ArcFM Cathodic Protection — Bond Junctions

The ArcFM Cathodic Protection (CP) Manager tools provide an effective way to represent and to manage CP System in your gas or water Geodatabase dataset. With it you can inspect, navigate to, create, update and delete individual CP system features, represented as an aggregation of the line geometries of mains and services present in the distinct connected CP network.

A CP network can include mains and services, of course, and valves and fittings, as well as CP devices such as anodes (or anode beds), rectifiers, test points, wire and bond junctions. Whether or not a given pipe, fitting or valve is included in an ArcFM CP trace depends on the properties of the individual feature, in particular its material, whether its bonded or insulated and the value assigned to the special purpose CPSystemStatus field.

CP equipment, on the other hand, is generally always included in an ArcFM CP trace. In other words, CP traces do not stop at CP features.

But what if there are cases when you want them to? That’s the topic this post will address.

Bond Junctions and ArcFM Cathodic Protection Tracing

Consider the case of bond junctions that provide a termination point or junction for CP applications. It may be the case that a junction is considered a “solid” and conveys current between wires connected within the junction box – but this is not always so.

In some cases the junction may simply provide a termination for wires connected to pipes – but not connected to each other in the junction box. In which case the  junction would be considered like an “open point” in an electrical circuit.

Consider the example below in which we have a portion of a natural gas distribution network with pipes symbolized by CP System name. Note that there is an insulated valve separating the blue and green systems, and a bond junction with wires spanning the valve above.

ArcFM Cathodic Protection

Were we to re-create our “blue” CP System by clicking on the “Create New CP System” button and clicking on a blue pipe segment the trace would proceed through our bond junction into the adjacent CP system – as we see below. But in this case we know that wires in the bond junction box are in fact not electrically connected and that current does not flow from one system to another, so this representation would be incorrect.

ArcFM Cathodic Protection

So… what now?

We could physically disconnect one or both bond wires to break our circuit, but that would be incorrect, too.  Because we know that the wires are connected to mains on either side of the insulated valve, and that the wires terminate in our bond junction box, they’re just not connected to one another inside the box.

Another option is to change our ArcFM configuration slightly and make use of the CPSystemStatus field. Typically the CPBondJunction class is configured with the ArcFM class model name GASNONTRACEABLE with no CPSystemStatus field.  Also, the ArcFM Auto-Updater assigned for calculating trace weight values is “ArcFM Gas Non-Gas Trace Weight”.

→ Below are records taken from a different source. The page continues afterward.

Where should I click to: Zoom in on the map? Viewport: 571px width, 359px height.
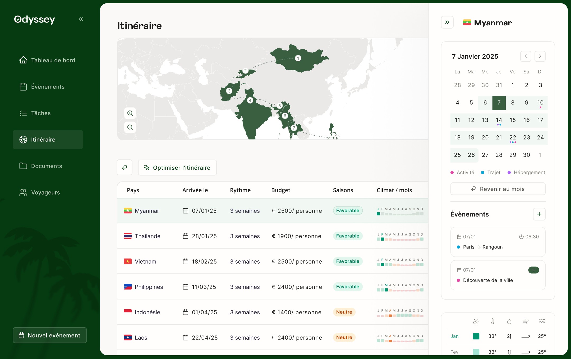[x=130, y=113]
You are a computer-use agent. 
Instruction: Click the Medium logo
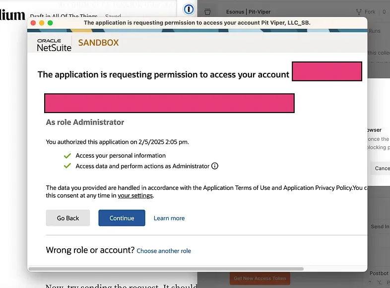click(12, 15)
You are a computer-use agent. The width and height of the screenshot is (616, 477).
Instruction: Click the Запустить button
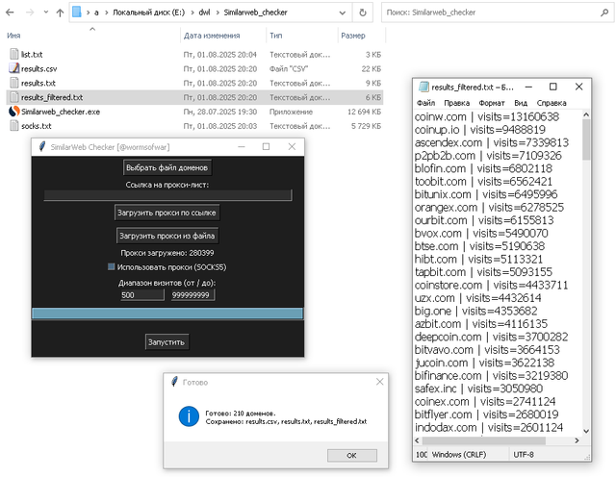167,342
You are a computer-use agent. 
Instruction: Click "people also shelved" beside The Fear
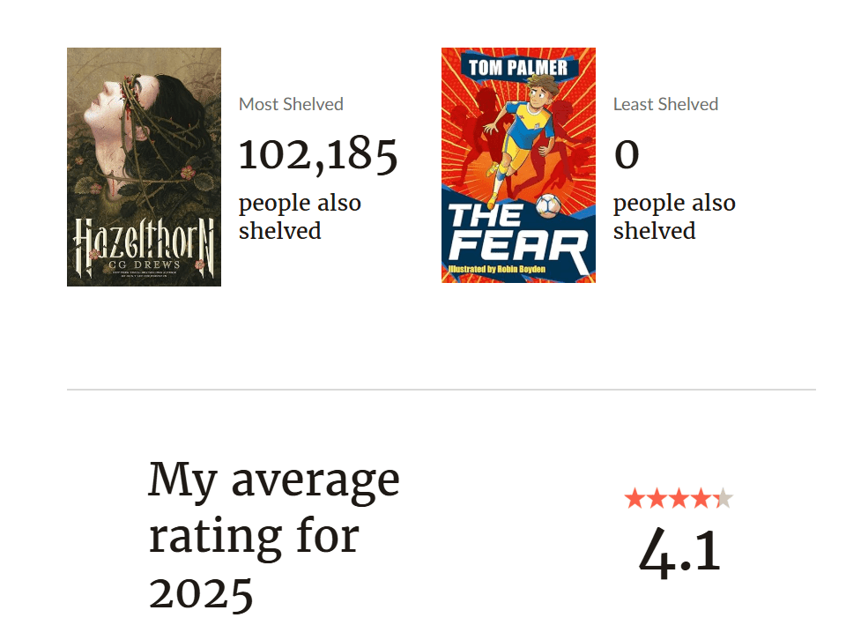pyautogui.click(x=674, y=217)

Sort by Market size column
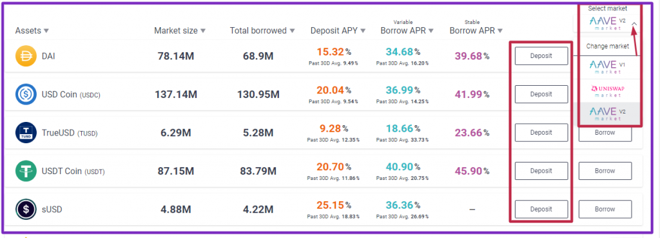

To enable our bond junction to either allow or prevent current from flowing through the CP network we can make these three (3) changes:

  1. Remove the class model name GASNONTRACEABLE and replace it with the class model name NONCONTROLFITTING
  2. Add a field CPSystemStatus to the CPBondJunction class and assign it the field model name CPSYSTEMSTATUS
  3. And finally, remove the “On Create’ and “On Update” Auto-Updater “ArcFM Gas NonGas Trace Weight” and replace them with the Auto-Updater “ArcFM Gas Non-controllable Fitting Trace Weight”.
    ArcFM Cathodic Protection

With these changes in place our bond junction feature now stops an ArcFM Cathodic Protection trace when the CPSystemStatus field is set to “Open”….
ArcFM Cathodic Protection

… and enables the trace to proceed though when CPSystemStatus is set to “Closed”. For further validation you can check how the GasTraceWeight value is updated using a Gas Trace Weight Inspector tool.

ArcFM Cathodic Protection

The CPSystemStatus Field

The CPSystemStatus field (and matching model name) doesn’t necessarily correspond directly to a single physical attribute of a piece of gas or water system equipment, rather it’s a kind of catch-all field that determines whether or not a given feature should stop a CP trace. If its value is set to [1] “Open” or [Y] “Yes” then a CP trace will stop at the point or edge feature regardless of any other properties or settings. If its value is something else, then the remaining properties(i.e., bonded indicator, insulated indicator or material) or settings (such as a network barrier) will determine if the trace will stop.


This blog walked through steps we would follow to slightly alter our ArcFM configuration to support modeling cathodic protection bond junctions to be able to stop or permit an ArcFM CP trace to proceed through. If you model bond junctions this way in your network hopefully you might find this approach of value.